D’ailleurs, preuve en est – s’il fallait encore en apporter – que les hommes ne se préoccupent pas assez de ces sujets : en 2019, selon l’étude du cabinet Birdeo, 2/3 des professionnels des métiers du développement durable sont occupés par des femmes. Deux-tiers. Etude qui s’illsutre bien – s’il le fallait encore – avec la photo de famille (NDLR : des licornes françaises) : la seule femme présente sur scène est… directrice RSE d’une de ces startups.
Je nous propose donc d’arrêter de croire que les hommes changeront le monde et de convenir qu’il est urgent d’accélérer sur le sujet de parité au même titre que la réduction de l’empreinte carbone de l’humanité. Il faut tendre vers un modèle où il y a autant de femmes que d’hommes pour construire un monde plus vertueux. Les choses ne changeront pas en un jour, mais il faut mettre en place les moyens d’une nécessaire accélération du mouvement. CQFD, l’ODD #5 n’est pas moins prioritaire que les autres.
Collecte correcte exigée
Collecter, collecter, partout, tout le temps. L’enjeu n’est pas de savoir en premier lieu ce qu’une organisation peut faire de la donnée mais de maximiser la part de ce qui peut être collecté, avec toujours la peur de manquer. Collectons tant que ça rentre, de toute façon cela ne peut pas déborder, nos serveurs cloud sont scalables et on stocke beaucoup mieux qu’avant !

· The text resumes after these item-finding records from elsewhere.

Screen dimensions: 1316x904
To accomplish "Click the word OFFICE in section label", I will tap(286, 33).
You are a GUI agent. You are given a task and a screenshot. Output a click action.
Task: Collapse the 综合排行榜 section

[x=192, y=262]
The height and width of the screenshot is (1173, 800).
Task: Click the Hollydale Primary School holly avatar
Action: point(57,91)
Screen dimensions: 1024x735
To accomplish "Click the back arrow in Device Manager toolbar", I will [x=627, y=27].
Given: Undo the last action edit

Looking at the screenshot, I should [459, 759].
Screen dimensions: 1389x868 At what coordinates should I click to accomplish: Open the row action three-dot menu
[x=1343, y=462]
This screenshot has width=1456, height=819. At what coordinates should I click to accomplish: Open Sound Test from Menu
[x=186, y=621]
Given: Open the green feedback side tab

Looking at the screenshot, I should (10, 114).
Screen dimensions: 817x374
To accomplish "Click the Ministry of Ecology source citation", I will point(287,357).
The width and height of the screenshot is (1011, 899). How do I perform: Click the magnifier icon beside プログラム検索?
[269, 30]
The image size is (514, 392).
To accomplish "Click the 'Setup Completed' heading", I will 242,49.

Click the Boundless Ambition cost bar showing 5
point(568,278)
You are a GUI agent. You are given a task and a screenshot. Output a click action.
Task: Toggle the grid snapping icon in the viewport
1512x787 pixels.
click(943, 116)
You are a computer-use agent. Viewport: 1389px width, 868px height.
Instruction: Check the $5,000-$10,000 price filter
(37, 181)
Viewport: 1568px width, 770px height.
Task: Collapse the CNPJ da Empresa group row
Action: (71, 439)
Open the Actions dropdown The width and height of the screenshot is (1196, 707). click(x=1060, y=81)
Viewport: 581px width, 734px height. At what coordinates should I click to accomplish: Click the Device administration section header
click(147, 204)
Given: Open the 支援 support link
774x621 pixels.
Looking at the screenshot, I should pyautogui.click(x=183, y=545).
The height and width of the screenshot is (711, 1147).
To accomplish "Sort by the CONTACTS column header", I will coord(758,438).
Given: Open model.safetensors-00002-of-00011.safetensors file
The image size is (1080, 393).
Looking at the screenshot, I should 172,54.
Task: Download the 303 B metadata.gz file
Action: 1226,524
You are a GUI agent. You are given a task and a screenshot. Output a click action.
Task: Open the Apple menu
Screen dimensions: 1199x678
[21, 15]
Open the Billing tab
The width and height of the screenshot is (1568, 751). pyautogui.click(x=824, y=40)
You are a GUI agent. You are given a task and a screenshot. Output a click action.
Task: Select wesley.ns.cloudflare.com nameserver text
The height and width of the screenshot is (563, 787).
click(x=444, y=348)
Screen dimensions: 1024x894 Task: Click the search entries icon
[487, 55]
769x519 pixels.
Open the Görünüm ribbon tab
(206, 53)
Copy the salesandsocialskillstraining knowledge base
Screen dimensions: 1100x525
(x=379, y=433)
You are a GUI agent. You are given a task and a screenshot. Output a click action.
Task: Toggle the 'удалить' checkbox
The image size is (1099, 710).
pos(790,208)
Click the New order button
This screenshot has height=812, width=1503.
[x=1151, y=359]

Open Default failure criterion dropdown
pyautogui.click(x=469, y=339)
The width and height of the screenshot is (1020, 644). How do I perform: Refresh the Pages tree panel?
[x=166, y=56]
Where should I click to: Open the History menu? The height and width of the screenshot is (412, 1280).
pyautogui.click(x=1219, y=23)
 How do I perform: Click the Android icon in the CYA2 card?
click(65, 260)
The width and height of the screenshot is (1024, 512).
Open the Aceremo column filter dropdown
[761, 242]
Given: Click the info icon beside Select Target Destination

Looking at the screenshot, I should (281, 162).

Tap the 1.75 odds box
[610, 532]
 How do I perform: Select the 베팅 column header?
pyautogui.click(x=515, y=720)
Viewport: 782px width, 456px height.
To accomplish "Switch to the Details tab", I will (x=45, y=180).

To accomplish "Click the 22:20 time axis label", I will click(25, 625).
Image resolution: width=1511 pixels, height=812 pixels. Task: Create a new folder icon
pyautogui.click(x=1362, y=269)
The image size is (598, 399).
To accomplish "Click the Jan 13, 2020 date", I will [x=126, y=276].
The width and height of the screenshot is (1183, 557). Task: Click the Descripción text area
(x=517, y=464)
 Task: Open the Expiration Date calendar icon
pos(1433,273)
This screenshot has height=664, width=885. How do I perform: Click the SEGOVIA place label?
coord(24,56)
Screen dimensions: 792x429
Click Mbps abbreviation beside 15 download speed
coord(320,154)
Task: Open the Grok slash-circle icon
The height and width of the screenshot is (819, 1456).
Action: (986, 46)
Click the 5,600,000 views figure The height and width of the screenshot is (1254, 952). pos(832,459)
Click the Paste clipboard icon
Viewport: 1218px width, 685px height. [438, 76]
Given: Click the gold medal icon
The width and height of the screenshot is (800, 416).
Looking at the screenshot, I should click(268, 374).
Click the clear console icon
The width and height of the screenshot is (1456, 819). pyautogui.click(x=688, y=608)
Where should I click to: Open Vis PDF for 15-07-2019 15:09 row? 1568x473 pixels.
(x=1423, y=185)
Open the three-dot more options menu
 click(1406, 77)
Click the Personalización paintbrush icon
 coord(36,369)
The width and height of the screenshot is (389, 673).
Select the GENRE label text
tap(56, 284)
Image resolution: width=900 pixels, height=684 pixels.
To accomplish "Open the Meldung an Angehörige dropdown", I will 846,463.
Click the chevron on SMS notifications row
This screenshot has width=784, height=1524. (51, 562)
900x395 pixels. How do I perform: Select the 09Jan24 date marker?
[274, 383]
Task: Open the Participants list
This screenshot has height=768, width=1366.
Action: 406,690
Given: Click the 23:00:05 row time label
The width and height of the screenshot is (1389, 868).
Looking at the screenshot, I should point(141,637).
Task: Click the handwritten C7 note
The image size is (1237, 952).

Cependant, contraindre la quantité de données accumulées à l’aune de l’empreinte carbone qu’elle pourrait générer me semble là aussi, comme pour la conception responsable de services numériques, un combat sans fondement assez puissant. En revanche, contraindre cette collecte de données à l’aune des moyens que l’organisation sera capable de mettre en œuvre pour la retraiter et la protéger d’une part, et pour la justifier, en terme d’image, auprès des personnes ciblées via l’usage de cette donnée d’autre part me semblent être un prisme nettement plus impactant. Ce sont d‘ailleurs les visées du RGPD. L’entreprise pourra valoriser cette démarche auprès des utilisateurs, toujours plus sensibles à la captation de leurs données, améliorant ainsi son image de marque.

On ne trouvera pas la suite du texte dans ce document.